Edit period(s): One time run. (Future upgrade to continuous run planned, but not being requested as yet.)
Estimated number of pages affected: ~10,000
Exclusion compliant: Yes
Function details: The bot will systematically trawl through the Wiki, searching for unit conversions made to a ridiculous degree of precision (e.g. 1000ft = 304.8m). On finding such overzealous conversions, the conversion will be replaced with one based on Template:Convert, in which a sensible degree of rounding is employed. If Template:Convert is unable to handle the conversion, the conversion will be fixed by directly modifying the text. The context of the conversion will be surveyed, in order to minimize potential for false corrections.
The bot will initially be supervised, and will list all the changes to be made to a particular page, before asking for permission to make those changes.
Discussion
[edit]- UnitBot was previously approved for testing, but this approval expired due to delays. UnitBot is now ready for supervised testing, and I ask for this approval to be reissued. — Hyperdeath(Talk) 19:17, 19 March 2012 (UTC)[reply]
Technical {{BotTrial}}
to the seperate list (not on pages themselves); you can do more if they are easily reviewable (i.e. BAG doesn't need to click 100 diffs and compare a lot of stuff). I do think this needs more input, especially what constitutes "ridiculous degree of precision". 1 more significant digits is hardly ridiculous, if slightly overzealous and most likely just copy-pasted of a converter. I would, for example, be fine with automatic conversions of 3+ significant digits past what the original number offers. You previously mention "Quit if the quantity appears to be a precisely defined standard.", "Quit if the article is about overprecise units." -- how would automatic bot detect these? Also "Amend the score based on context." and accompanying heuristics may need very careful design, as previously bots have been expected to be near-false-positive-free. You should also see LightBot BRFAs and what corner cases and syntaxes it handled in this matter (i.e. adding {{convert}}) -- a generally picky subject right now. — HELLKNOWZ ▎TALK 21:51, 21 March 2012 (UTC)[reply]
- Thanks, although I have a couple of questions:
- * What do you mean by the "separate list"? Would it be permissible to directly edit articles, if a manual operator peruses all the proposed edits first?
- * What do you mean by the convert template being a "picky subject right now"? Have people been objecting to its use? Would it be better to just change the article text?
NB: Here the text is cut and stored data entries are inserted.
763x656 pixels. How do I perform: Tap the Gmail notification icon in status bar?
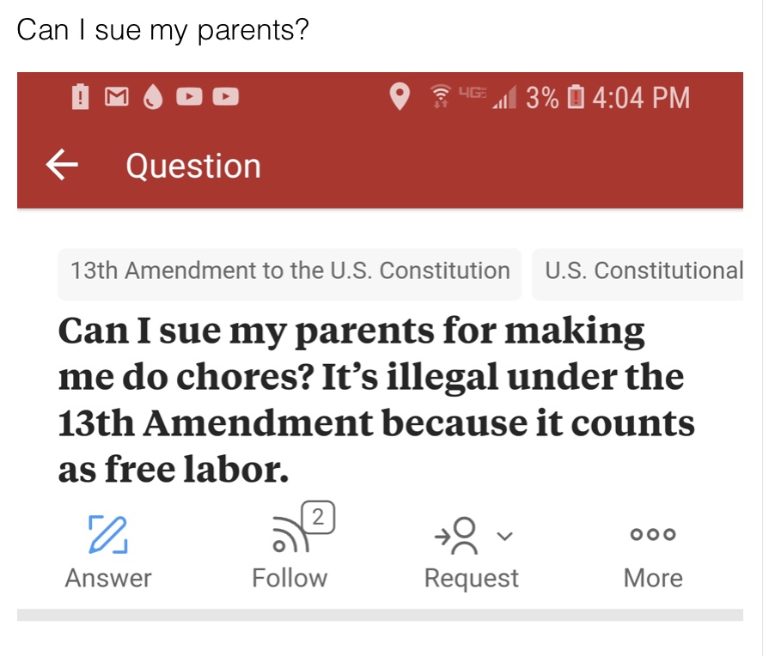[117, 96]
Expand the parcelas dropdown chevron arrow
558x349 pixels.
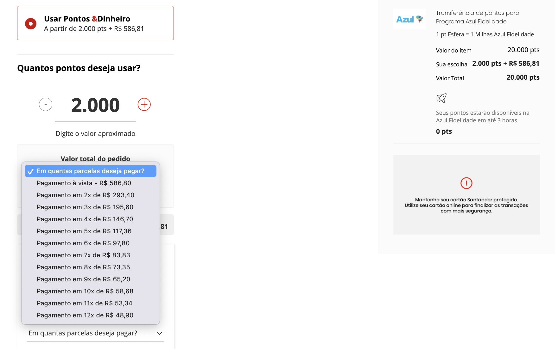click(x=160, y=333)

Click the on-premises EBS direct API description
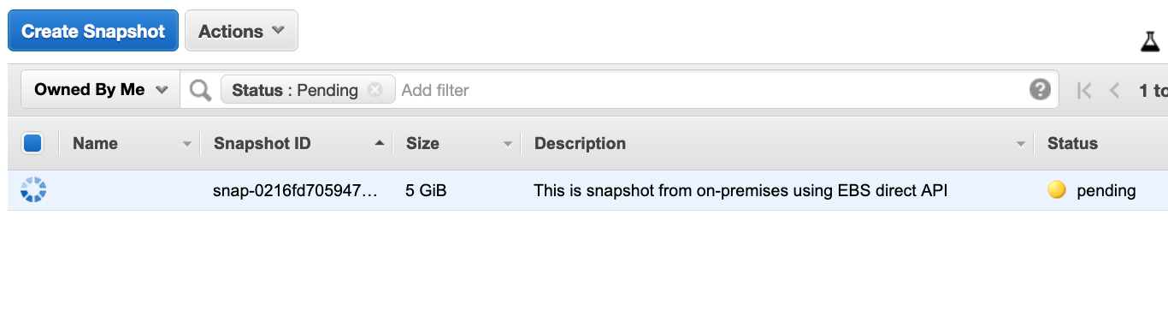coord(740,191)
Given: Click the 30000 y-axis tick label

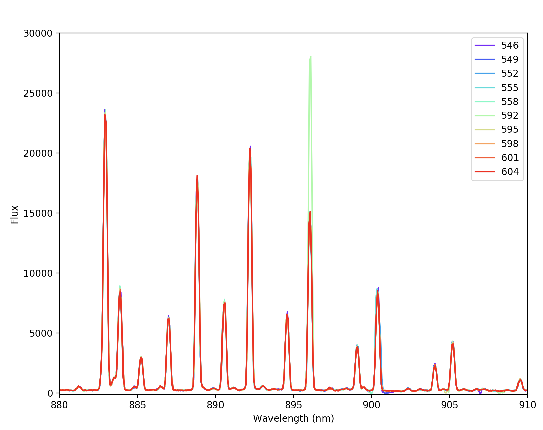Looking at the screenshot, I should tap(38, 33).
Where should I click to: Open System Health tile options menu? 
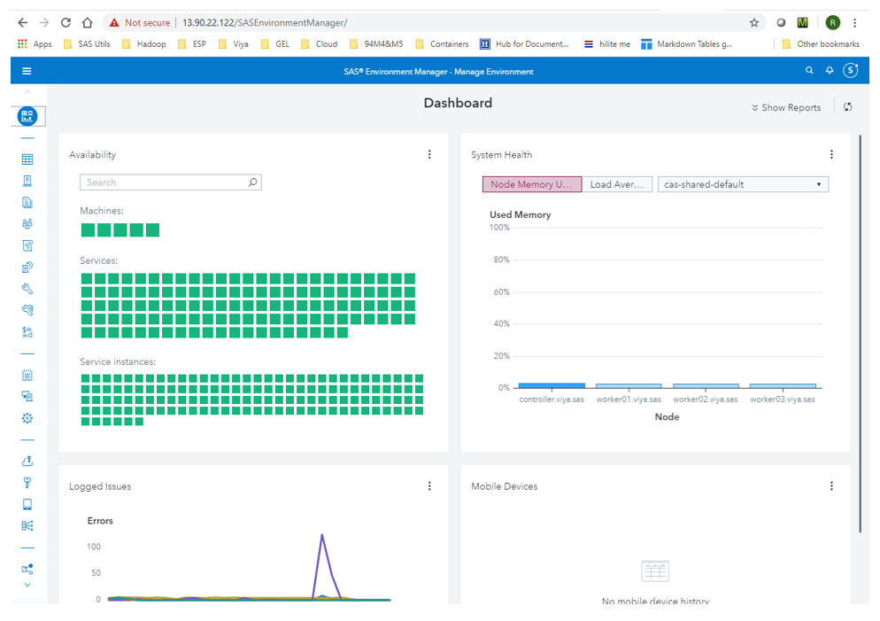pyautogui.click(x=831, y=154)
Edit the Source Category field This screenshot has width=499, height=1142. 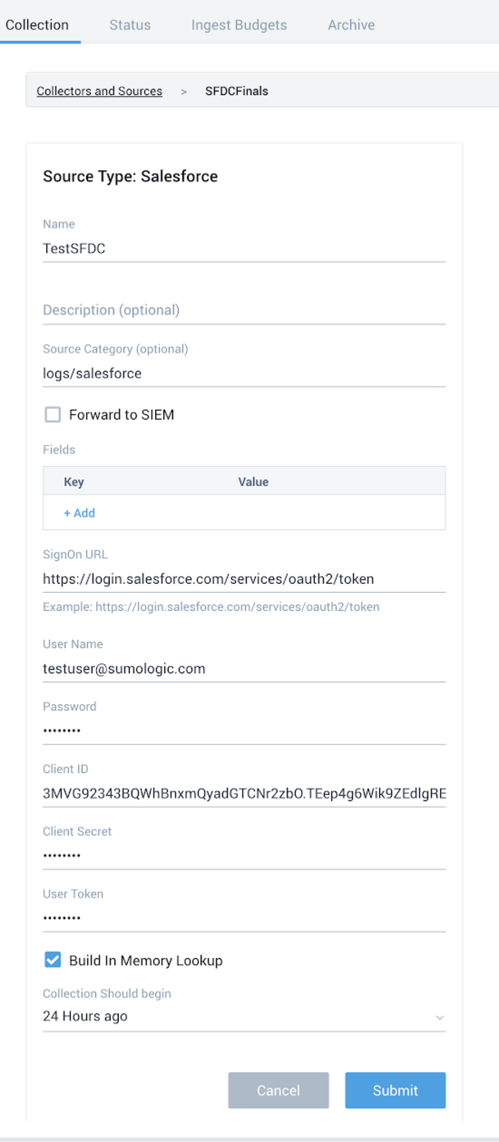244,374
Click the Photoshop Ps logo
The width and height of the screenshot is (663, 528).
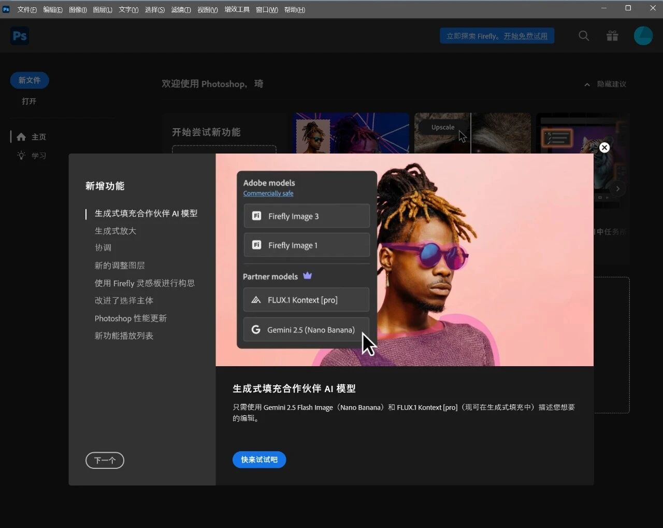(x=20, y=36)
- The heuristics would be mostly based on categories and surrounding words. Categories such as "Units of x", or words such as "defined", "exactly" and "standard" would tell the bot to back off. I agree that a lot of testing will be required before it is allowed to work unsupervised. As for 3+ additional significant figures, that seems reasonable. Perhaps it could drop down to 2+ significant figures, if the unit is described as approximate.
- — Hyperdeath(Talk) 12:31, 22 March 2012 (UTC)[reply]
- I just wanted more input before full trial, but didn't want to hold you from running tests that others could review. — HELLKNOWZ ▎TALK 13:23, 22 March 2012 (UTC)[reply]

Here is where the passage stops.